■ WHAT YOU HAVE TO DO ■
Using the data below, gather each line that includes the word "agent".

■ GIVEN DATA ■

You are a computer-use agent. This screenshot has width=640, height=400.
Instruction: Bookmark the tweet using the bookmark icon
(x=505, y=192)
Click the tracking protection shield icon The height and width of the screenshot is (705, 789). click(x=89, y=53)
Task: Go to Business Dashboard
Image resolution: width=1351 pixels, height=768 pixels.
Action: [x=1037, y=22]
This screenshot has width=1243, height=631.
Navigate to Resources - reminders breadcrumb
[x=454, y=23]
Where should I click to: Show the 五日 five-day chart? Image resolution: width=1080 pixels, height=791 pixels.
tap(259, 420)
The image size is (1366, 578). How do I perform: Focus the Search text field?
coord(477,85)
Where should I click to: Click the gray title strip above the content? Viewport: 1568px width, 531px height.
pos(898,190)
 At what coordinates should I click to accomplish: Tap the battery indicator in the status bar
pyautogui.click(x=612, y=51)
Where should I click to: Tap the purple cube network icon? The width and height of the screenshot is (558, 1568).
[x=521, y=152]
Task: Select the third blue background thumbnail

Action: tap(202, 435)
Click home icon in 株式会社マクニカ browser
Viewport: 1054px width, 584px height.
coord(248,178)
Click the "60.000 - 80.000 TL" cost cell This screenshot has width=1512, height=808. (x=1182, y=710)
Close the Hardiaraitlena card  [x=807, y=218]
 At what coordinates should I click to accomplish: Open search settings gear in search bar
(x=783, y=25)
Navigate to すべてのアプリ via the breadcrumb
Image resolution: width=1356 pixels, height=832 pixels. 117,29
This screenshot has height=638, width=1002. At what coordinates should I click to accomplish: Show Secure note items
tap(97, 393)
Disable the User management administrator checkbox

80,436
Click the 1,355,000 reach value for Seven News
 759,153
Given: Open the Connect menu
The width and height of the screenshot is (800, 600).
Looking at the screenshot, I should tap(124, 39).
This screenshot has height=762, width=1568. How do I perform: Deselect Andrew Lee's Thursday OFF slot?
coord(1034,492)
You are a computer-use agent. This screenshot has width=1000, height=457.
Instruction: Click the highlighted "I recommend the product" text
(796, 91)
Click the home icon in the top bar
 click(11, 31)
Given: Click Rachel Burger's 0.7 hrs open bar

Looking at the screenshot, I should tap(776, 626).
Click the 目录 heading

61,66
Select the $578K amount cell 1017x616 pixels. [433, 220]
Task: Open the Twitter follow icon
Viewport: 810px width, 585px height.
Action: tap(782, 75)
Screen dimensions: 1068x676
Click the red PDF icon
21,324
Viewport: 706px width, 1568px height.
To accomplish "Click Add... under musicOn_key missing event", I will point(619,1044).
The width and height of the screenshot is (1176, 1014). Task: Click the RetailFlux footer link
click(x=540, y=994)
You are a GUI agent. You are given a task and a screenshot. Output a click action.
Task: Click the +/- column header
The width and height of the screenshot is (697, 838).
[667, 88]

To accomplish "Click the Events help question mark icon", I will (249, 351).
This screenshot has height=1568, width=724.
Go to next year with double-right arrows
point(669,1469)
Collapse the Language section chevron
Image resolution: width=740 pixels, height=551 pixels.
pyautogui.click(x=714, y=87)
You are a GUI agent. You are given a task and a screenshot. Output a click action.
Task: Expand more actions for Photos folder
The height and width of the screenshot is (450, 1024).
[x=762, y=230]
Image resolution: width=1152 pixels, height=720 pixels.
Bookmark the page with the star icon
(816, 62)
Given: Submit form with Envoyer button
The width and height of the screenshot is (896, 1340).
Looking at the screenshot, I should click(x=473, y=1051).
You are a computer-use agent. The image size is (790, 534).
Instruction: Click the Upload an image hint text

■ EXERCISE ANSWER ■
You are a computer-use agent. This screenshot has width=640, height=400.
You are a computer-use agent. This screenshot has width=1000, height=457.
You are a GUI agent. You are given a task and a screenshot. Output a click action.
You are a GUI agent. You are given a task and a screenshot. Output a click action.
You are a computer-use agent. The image size is (790, 534).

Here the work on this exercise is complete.